The experiment, and others like it across India, aims to upgrade the image of outsourcing companies - from cheap replicators of other firms' techniques to innovators who change the way people work.

But the effort raises vexing questions for richer countries, where it has become an article of faith that manufacturing and low-end service jobs may be vulnerable to outsourcing to low-cost markets, but that the nebulous craft of innovation will remain the preserve of more developed economies.

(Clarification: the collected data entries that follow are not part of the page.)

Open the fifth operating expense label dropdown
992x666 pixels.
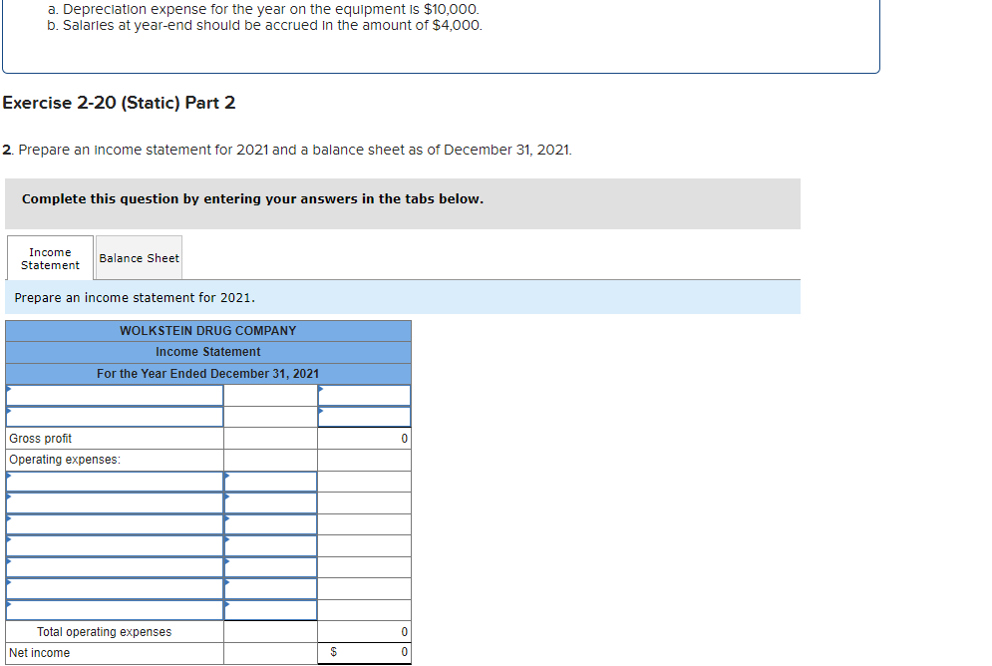(x=114, y=566)
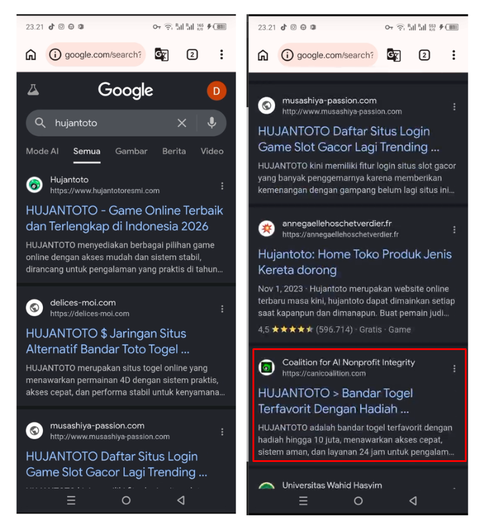Open the orange D account avatar

(x=217, y=90)
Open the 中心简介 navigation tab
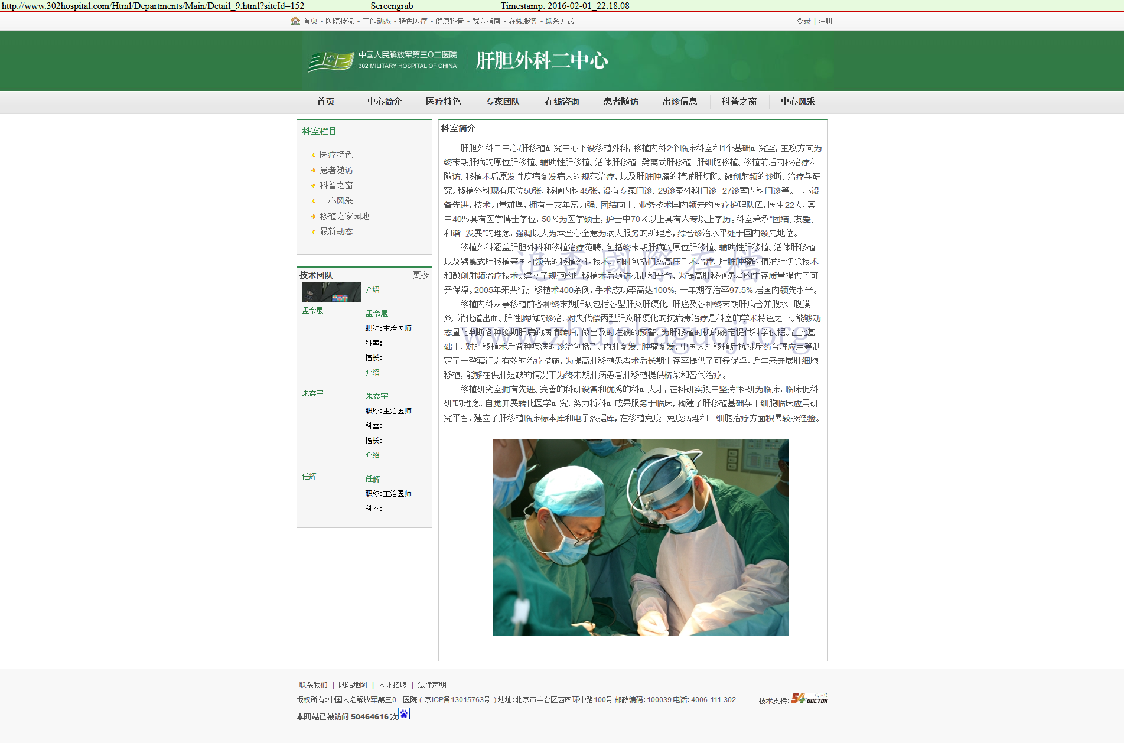The width and height of the screenshot is (1124, 743). 385,102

At a Tata Consultancy research center in the western city of Pune, researchers are developing artificial intelligence software that, once perfected, would be able to sift through a company's millions of e-mail messages, memos and other documents to detect and formalize knowledge that the company may not know it possesses. Tata Consultancy Services says such software could drastically reduce technical-support calls by automatically gleaning from call transcripts which problem keywords correlate with which solutions.

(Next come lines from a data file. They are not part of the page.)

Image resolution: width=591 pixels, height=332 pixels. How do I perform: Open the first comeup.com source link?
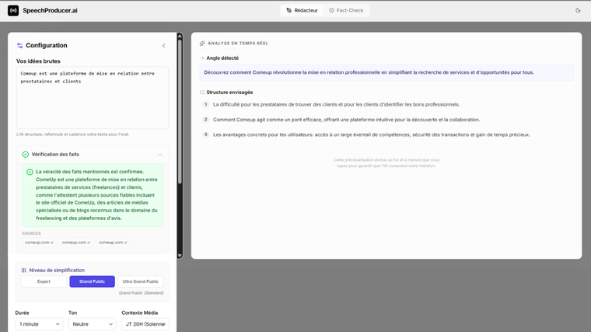[x=40, y=242]
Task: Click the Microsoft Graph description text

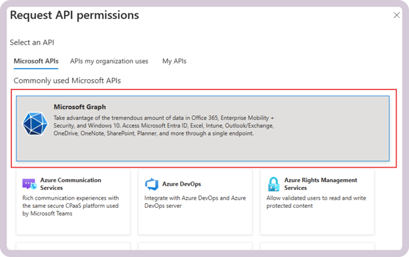Action: [164, 125]
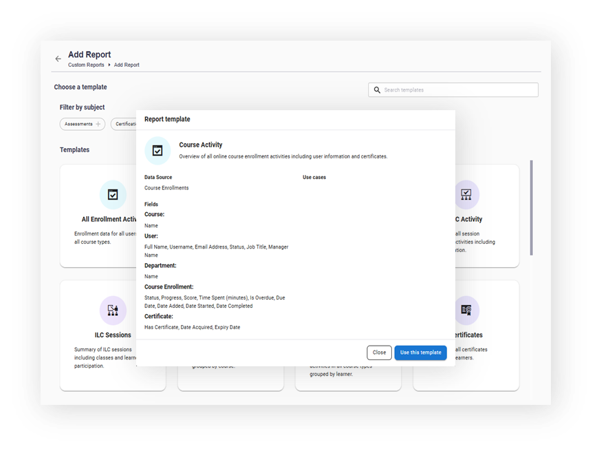This screenshot has height=451, width=597.
Task: Open the ILC Sessions template card title
Action: (x=113, y=335)
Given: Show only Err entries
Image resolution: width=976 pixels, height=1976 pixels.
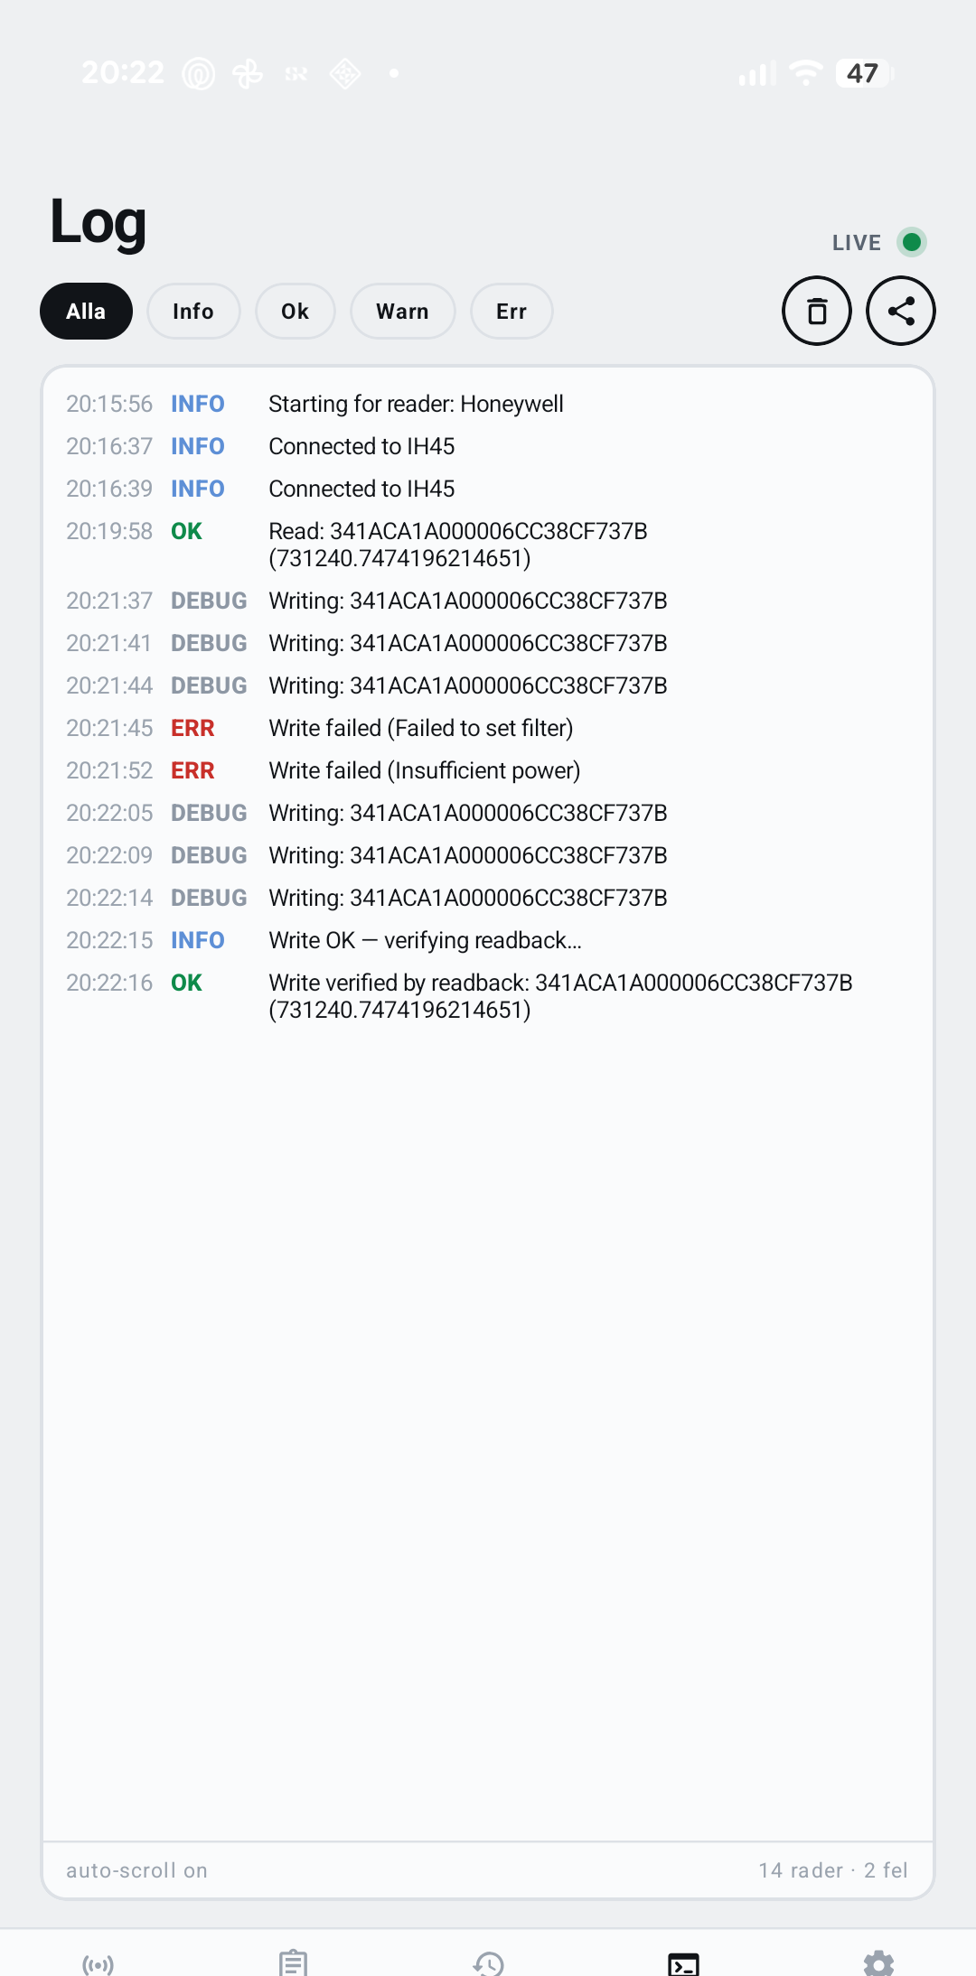Looking at the screenshot, I should tap(511, 312).
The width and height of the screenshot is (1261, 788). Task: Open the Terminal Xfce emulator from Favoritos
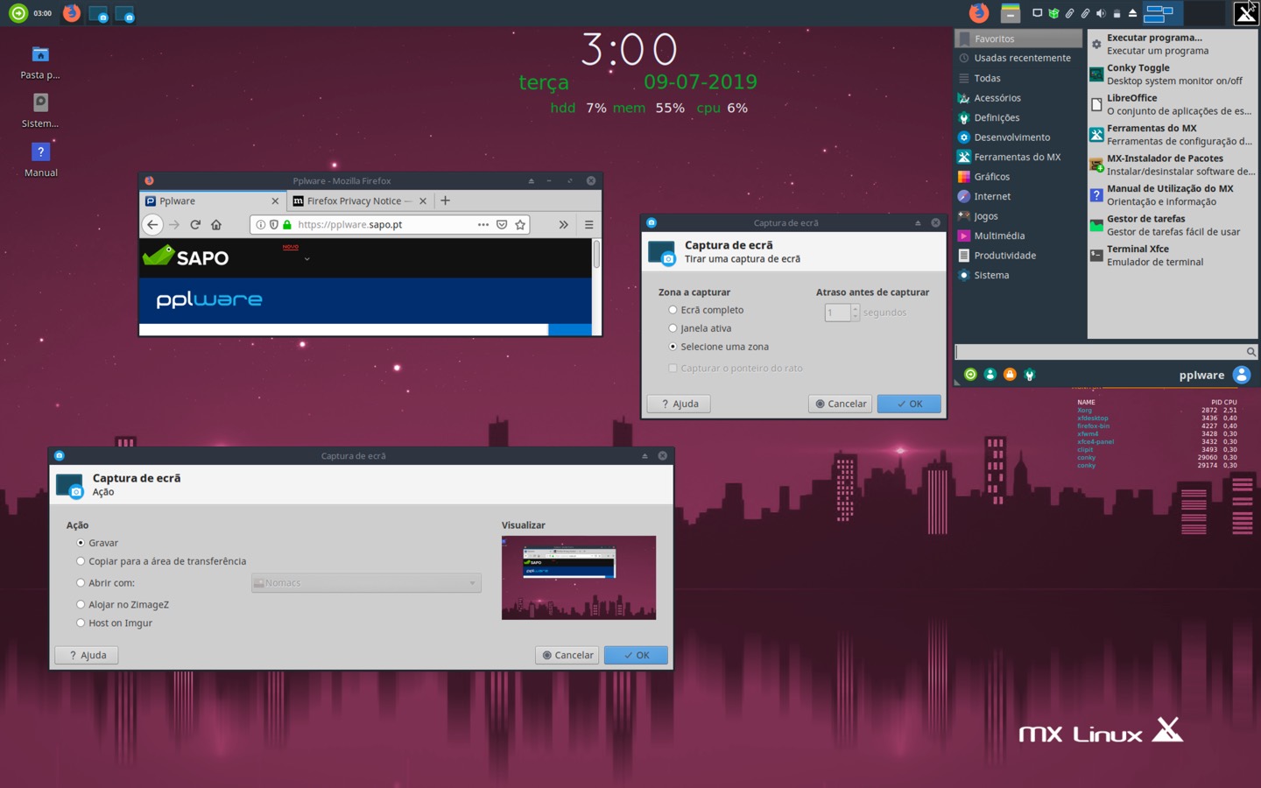[1138, 255]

"We can transform the whole call center - the way it looks today," said Subramanian Ramadorai, chief executive of Tata Consultancy. With "automated software engineering tools," he said, "if you're deploying 1,000-people voice-activated call centers, tomorrow you may say you can do the same thing with 10 people."

Researchers recently released a fresh version of a software program, MasterCraft, that automatically spawns computer code from a simple computer language, and then automatically rewrites the code when the user's needs change.

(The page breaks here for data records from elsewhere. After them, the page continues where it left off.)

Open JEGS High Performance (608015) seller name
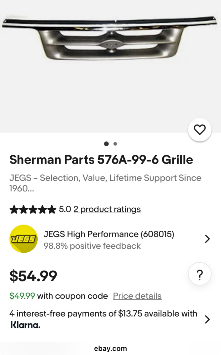Image resolution: width=221 pixels, height=355 pixels. click(x=109, y=234)
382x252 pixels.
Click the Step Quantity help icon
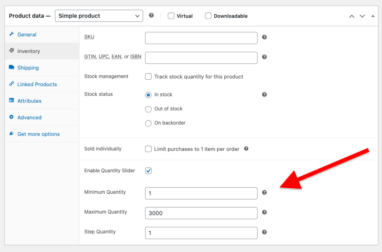coord(264,232)
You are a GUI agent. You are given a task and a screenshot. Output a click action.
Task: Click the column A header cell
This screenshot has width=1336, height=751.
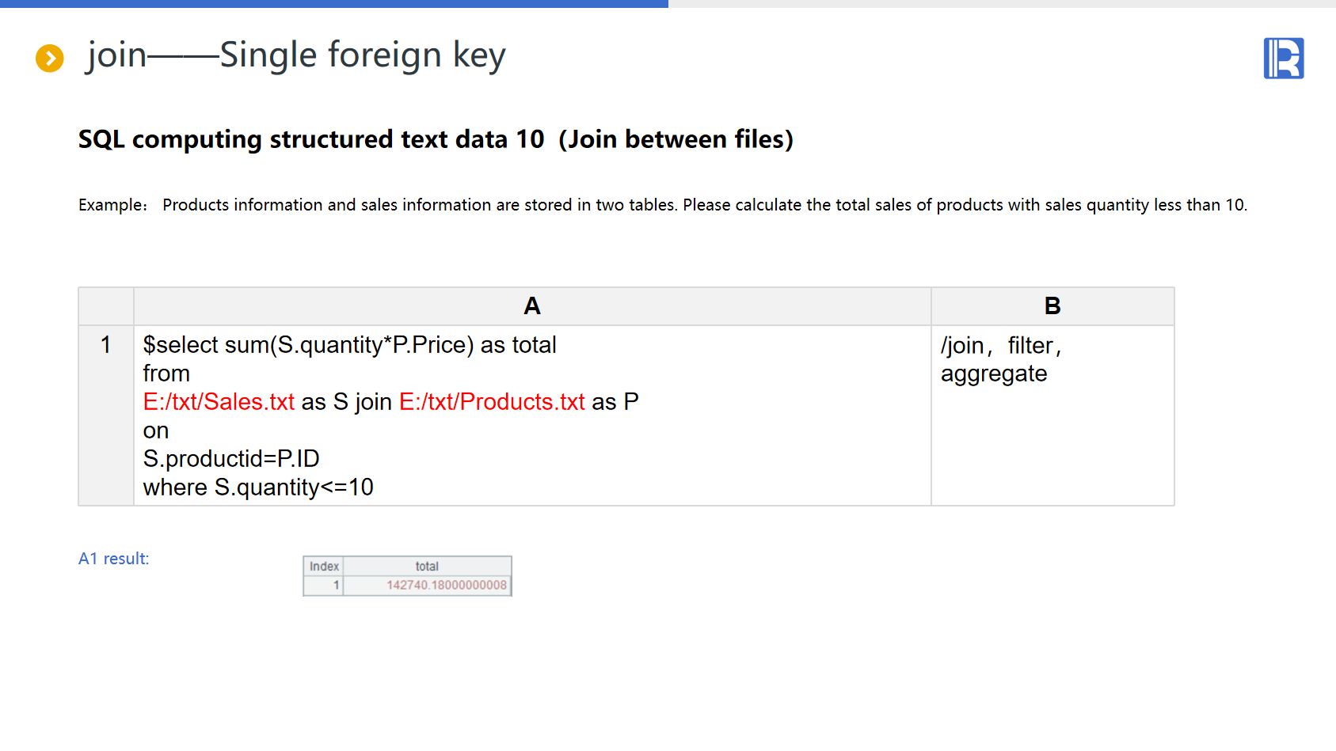click(x=531, y=306)
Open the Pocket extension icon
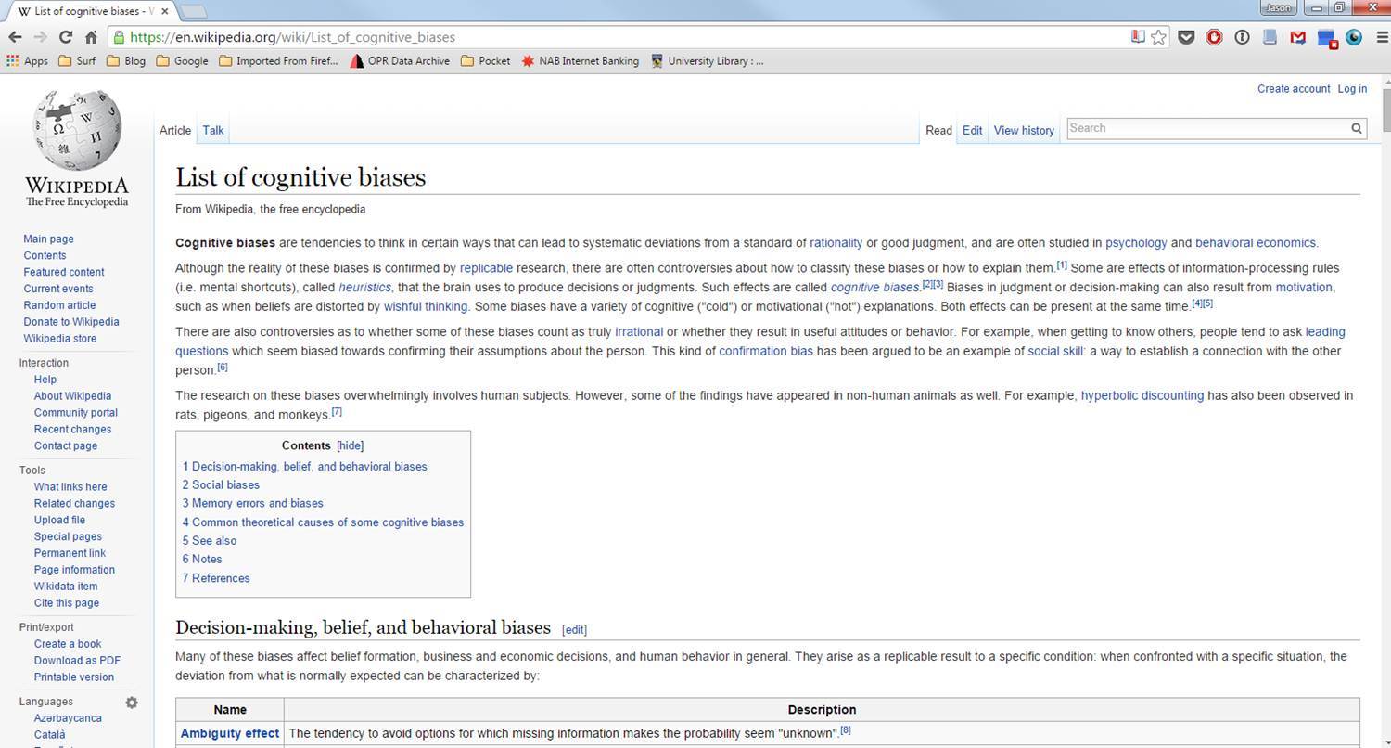The width and height of the screenshot is (1391, 748). (1186, 37)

"You can generate code in minutes that would take decades to write," said Tony Hoare, a Microsoft researcher based in Cambridge, England, who has visited Tata's center in Pune and is familiar with its work.

"The design and construction of tools that will do that is a really advanced exercise," said Hoare "In the fact that they are doing it at all, they are among the leaders - globally."

Call centers and software programming lie at different ends of the spectrum of business activities being outsourced to India, where high-technology outsourcing exports have risen to more than $17 billion annually, up from $4 billion five years ago. The sector now employs more than one million people, according to the National Association of Software and Services Companies.

From low-end call centers to high-end software development, Indian companies are seeking innovations to help them combat the threat of new entrants to the market in countries like the Philippines. One approach has been to offer higher-value services, like business consulting or providing for a company's full range of software needs.

Less well-publicized is a determined attempt to retain low-end operations, even while expanding beyond them. The strategy is to transform operations like call centers from labor-intensive, cost-cutting shops into technology-intensive operations offering speed and quality.

"A program is taking away what a person would do," said Ravindra Datar, the principal Indian analyst for the outsourcing industry at Gartner Group, the research firm. "If the program is written well, the quality of work that you'll get out of the program is going to be better. The speed will be higher. The cost will be lower."

As India has validated the basic business model of outsourcing, destinations like the Philippines and China have begun vying for a portion of the market, while the fast-growing Indian industry sees local wages rising as a result of demand for workers outstripping supply.

"I don't think we will continue to have a competitive advantage," said Mathai Joseph, head of Tata's center in Pune.

Such fears have prompted the search for new advantages that will outlast India's labor-cost advantage. The buzz phrase is "climbing up the value chain" - moving into service offerings with hourly billing rates of around $100 per person, compared to the $20 commanded by call-center employees.